Stored dataset items
--
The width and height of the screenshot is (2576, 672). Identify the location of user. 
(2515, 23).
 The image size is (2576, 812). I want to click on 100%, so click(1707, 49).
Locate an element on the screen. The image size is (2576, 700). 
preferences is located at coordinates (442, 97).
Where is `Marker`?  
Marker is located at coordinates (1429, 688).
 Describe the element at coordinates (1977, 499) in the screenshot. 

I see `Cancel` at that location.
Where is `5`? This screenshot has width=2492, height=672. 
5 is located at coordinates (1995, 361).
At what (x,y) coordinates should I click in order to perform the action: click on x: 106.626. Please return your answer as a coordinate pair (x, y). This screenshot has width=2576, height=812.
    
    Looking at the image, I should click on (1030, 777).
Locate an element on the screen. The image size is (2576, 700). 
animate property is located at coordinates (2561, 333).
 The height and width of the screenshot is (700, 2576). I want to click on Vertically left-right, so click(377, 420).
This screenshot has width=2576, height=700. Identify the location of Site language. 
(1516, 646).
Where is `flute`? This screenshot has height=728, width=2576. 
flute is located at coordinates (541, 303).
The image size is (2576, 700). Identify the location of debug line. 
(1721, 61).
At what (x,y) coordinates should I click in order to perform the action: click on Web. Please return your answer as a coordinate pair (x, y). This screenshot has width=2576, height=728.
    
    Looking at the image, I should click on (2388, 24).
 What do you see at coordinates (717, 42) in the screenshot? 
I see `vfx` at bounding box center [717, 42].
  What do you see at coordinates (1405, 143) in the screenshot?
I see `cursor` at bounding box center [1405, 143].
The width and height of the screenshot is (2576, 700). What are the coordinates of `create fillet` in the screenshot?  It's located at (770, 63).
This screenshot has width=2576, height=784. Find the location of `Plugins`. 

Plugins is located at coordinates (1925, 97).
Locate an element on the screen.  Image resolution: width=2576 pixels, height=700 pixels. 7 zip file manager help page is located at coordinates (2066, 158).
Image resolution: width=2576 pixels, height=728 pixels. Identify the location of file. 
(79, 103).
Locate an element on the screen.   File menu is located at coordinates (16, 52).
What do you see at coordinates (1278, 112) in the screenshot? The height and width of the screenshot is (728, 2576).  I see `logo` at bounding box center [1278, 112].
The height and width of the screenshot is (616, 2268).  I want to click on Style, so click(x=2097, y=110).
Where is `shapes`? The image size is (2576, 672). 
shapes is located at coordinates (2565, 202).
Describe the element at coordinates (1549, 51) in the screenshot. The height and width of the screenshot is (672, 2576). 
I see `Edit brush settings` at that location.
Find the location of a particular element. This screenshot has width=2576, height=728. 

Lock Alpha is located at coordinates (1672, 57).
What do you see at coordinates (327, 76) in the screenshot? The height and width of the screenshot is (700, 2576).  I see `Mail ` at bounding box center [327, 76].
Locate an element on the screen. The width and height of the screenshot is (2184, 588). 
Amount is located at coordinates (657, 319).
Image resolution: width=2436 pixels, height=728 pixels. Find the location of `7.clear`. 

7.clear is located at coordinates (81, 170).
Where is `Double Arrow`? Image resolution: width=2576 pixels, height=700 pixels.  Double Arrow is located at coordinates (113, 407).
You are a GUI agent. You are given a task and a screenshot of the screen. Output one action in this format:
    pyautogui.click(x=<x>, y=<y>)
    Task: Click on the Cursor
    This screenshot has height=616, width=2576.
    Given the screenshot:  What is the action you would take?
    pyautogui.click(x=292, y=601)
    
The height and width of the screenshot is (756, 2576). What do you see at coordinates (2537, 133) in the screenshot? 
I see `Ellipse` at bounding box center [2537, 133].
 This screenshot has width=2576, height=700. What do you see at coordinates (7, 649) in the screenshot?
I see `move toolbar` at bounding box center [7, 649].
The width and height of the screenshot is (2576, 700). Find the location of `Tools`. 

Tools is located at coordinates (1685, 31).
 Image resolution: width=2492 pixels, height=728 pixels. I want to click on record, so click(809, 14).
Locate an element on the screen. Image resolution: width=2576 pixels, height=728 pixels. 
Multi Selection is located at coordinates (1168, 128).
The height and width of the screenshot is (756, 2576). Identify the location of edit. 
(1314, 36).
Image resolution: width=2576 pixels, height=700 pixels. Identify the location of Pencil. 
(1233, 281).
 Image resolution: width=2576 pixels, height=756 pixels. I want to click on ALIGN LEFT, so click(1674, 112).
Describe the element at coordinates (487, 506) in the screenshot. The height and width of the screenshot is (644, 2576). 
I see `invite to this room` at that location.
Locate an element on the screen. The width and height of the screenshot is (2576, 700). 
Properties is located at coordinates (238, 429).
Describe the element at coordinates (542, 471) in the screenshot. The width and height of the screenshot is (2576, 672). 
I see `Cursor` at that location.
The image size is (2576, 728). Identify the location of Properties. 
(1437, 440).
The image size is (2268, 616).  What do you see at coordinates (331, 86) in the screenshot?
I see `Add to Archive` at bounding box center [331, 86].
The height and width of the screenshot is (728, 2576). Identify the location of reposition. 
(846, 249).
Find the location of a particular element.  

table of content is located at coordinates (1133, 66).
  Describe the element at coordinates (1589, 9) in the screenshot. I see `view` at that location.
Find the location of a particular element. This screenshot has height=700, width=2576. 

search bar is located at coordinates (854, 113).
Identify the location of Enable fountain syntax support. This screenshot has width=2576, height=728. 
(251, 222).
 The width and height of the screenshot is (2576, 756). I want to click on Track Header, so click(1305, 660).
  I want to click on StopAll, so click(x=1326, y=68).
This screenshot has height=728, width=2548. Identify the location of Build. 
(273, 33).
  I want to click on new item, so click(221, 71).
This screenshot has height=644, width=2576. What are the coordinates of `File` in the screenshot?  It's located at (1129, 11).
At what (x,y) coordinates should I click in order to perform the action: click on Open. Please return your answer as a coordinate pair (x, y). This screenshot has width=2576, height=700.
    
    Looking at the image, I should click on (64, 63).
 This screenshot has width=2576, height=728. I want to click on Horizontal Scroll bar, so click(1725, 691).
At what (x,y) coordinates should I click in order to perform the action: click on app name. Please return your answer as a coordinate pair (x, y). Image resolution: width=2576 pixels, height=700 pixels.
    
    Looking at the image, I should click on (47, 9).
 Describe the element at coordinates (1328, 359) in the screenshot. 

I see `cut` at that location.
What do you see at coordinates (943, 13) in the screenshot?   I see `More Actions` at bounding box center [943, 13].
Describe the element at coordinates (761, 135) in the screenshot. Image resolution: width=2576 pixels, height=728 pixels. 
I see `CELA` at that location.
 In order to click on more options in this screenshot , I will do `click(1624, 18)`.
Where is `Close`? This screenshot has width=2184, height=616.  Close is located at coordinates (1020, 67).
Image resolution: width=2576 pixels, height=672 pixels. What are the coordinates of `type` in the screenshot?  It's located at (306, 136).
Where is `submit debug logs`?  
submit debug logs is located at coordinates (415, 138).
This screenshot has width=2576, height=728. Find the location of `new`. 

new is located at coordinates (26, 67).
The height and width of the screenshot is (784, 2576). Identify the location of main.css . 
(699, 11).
--
Reproduce every one of the records above word for word, without changing, adding, or omitting anything.

*Exercise response*.
The width and height of the screenshot is (2576, 672). Identify the location of user. 
(2515, 23).
 The image size is (2576, 812). I want to click on 100%, so click(1707, 49).
Locate an element on the screen. The image size is (2576, 700). 
preferences is located at coordinates (442, 97).
Where is `Marker`?  
Marker is located at coordinates (1429, 688).
 Describe the element at coordinates (1977, 499) in the screenshot. 

I see `Cancel` at that location.
Where is `5`? This screenshot has width=2492, height=672. 
5 is located at coordinates (1995, 361).
At what (x,y) coordinates should I click in order to perform the action: click on x: 106.626. Please return your answer as a coordinate pair (x, y). This screenshot has width=2576, height=812.
    
    Looking at the image, I should click on (1030, 777).
Locate an element on the screen. The image size is (2576, 700). 
animate property is located at coordinates (2561, 333).
 The height and width of the screenshot is (700, 2576). I want to click on Vertically left-right, so click(377, 420).
This screenshot has width=2576, height=700. Identify the location of Site language. 
(1516, 646).
Where is `flute`? This screenshot has height=728, width=2576. 
flute is located at coordinates (541, 303).
The image size is (2576, 700). Identify the location of debug line. 
(1721, 61).
At what (x,y) coordinates should I click in order to perform the action: click on Web. Please return your answer as a coordinate pair (x, y). This screenshot has width=2576, height=728.
    
    Looking at the image, I should click on (2388, 24).
 What do you see at coordinates (717, 42) in the screenshot? 
I see `vfx` at bounding box center [717, 42].
  What do you see at coordinates (1405, 143) in the screenshot?
I see `cursor` at bounding box center [1405, 143].
The width and height of the screenshot is (2576, 700). What are the coordinates of `create fillet` in the screenshot?  It's located at (770, 63).
This screenshot has width=2576, height=784. Find the location of `Plugins`. 

Plugins is located at coordinates (1925, 97).
Locate an element on the screen.  Image resolution: width=2576 pixels, height=700 pixels. 7 zip file manager help page is located at coordinates (2066, 158).
Image resolution: width=2576 pixels, height=728 pixels. Identify the location of file. 
(79, 103).
Locate an element on the screen.   File menu is located at coordinates (16, 52).
What do you see at coordinates (1278, 112) in the screenshot? The height and width of the screenshot is (728, 2576).  I see `logo` at bounding box center [1278, 112].
The height and width of the screenshot is (616, 2268).  I want to click on Style, so click(x=2097, y=110).
Where is `shapes`? The image size is (2576, 672). 
shapes is located at coordinates (2565, 202).
Describe the element at coordinates (1549, 51) in the screenshot. The height and width of the screenshot is (672, 2576). 
I see `Edit brush settings` at that location.
Find the location of a particular element. This screenshot has width=2576, height=728. 

Lock Alpha is located at coordinates (1672, 57).
What do you see at coordinates (327, 76) in the screenshot? The height and width of the screenshot is (700, 2576).  I see `Mail ` at bounding box center [327, 76].
Locate an element on the screen. The width and height of the screenshot is (2184, 588). 
Amount is located at coordinates (657, 319).
Image resolution: width=2436 pixels, height=728 pixels. Find the location of `7.clear`. 

7.clear is located at coordinates (81, 170).
Where is `Double Arrow`? Image resolution: width=2576 pixels, height=700 pixels.  Double Arrow is located at coordinates (113, 407).
You are a GUI agent. You are given a task and a screenshot of the screen. Output one action in this format:
    pyautogui.click(x=<x>, y=<y>)
    Task: Click on the Cursor
    This screenshot has height=616, width=2576.
    Given the screenshot:  What is the action you would take?
    pyautogui.click(x=292, y=601)
    
The height and width of the screenshot is (756, 2576). What do you see at coordinates (2537, 133) in the screenshot? 
I see `Ellipse` at bounding box center [2537, 133].
 This screenshot has width=2576, height=700. What do you see at coordinates (7, 649) in the screenshot?
I see `move toolbar` at bounding box center [7, 649].
The width and height of the screenshot is (2576, 700). Find the location of `Tools`. 

Tools is located at coordinates (1685, 31).
 Image resolution: width=2492 pixels, height=728 pixels. I want to click on record, so click(809, 14).
Locate an element on the screen. Image resolution: width=2576 pixels, height=728 pixels. 
Multi Selection is located at coordinates (1168, 128).
The height and width of the screenshot is (756, 2576). Identify the location of edit. 
(1314, 36).
Image resolution: width=2576 pixels, height=700 pixels. Identify the location of Pencil. 
(1233, 281).
 Image resolution: width=2576 pixels, height=756 pixels. I want to click on ALIGN LEFT, so click(1674, 112).
Describe the element at coordinates (487, 506) in the screenshot. The height and width of the screenshot is (644, 2576). 
I see `invite to this room` at that location.
Locate an element on the screen. The width and height of the screenshot is (2576, 700). 
Properties is located at coordinates (238, 429).
Describe the element at coordinates (542, 471) in the screenshot. The width and height of the screenshot is (2576, 672). 
I see `Cursor` at that location.
The image size is (2576, 728). Identify the location of Properties. 
(1437, 440).
The image size is (2268, 616).  What do you see at coordinates (331, 86) in the screenshot?
I see `Add to Archive` at bounding box center [331, 86].
The height and width of the screenshot is (728, 2576). Identify the location of reposition. 
(846, 249).
Find the location of a particular element.  

table of content is located at coordinates (1133, 66).
  Describe the element at coordinates (1589, 9) in the screenshot. I see `view` at that location.
Find the location of a particular element. This screenshot has height=700, width=2576. 

search bar is located at coordinates (854, 113).
Identify the location of Enable fountain syntax support. This screenshot has width=2576, height=728. 
(251, 222).
 The width and height of the screenshot is (2576, 756). I want to click on Track Header, so click(1305, 660).
  I want to click on StopAll, so click(x=1326, y=68).
This screenshot has height=728, width=2548. Identify the location of Build. 
(273, 33).
  I want to click on new item, so click(221, 71).
This screenshot has height=644, width=2576. What are the coordinates of `File` in the screenshot?  It's located at (1129, 11).
At what (x,y) coordinates should I click in order to perform the action: click on Open. Please return your answer as a coordinate pair (x, y). This screenshot has width=2576, height=700.
    
    Looking at the image, I should click on (64, 63).
 This screenshot has width=2576, height=728. I want to click on Horizontal Scroll bar, so click(1725, 691).
At what (x,y) coordinates should I click in order to perform the action: click on app name. Please return your answer as a coordinate pair (x, y). Image resolution: width=2576 pixels, height=700 pixels.
    
    Looking at the image, I should click on (47, 9).
 Describe the element at coordinates (1328, 359) in the screenshot. 

I see `cut` at that location.
What do you see at coordinates (943, 13) in the screenshot?   I see `More Actions` at bounding box center [943, 13].
Describe the element at coordinates (761, 135) in the screenshot. Image resolution: width=2576 pixels, height=728 pixels. 
I see `CELA` at that location.
 In order to click on more options in this screenshot , I will do `click(1624, 18)`.
Where is `Close`? This screenshot has width=2184, height=616.  Close is located at coordinates (1020, 67).
Image resolution: width=2576 pixels, height=672 pixels. What are the coordinates of `type` in the screenshot?  It's located at (306, 136).
Where is `submit debug logs`?  
submit debug logs is located at coordinates (415, 138).
This screenshot has width=2576, height=728. Find the location of `new`. 

new is located at coordinates (26, 67).
The height and width of the screenshot is (784, 2576). Identify the location of main.css . 
(699, 11).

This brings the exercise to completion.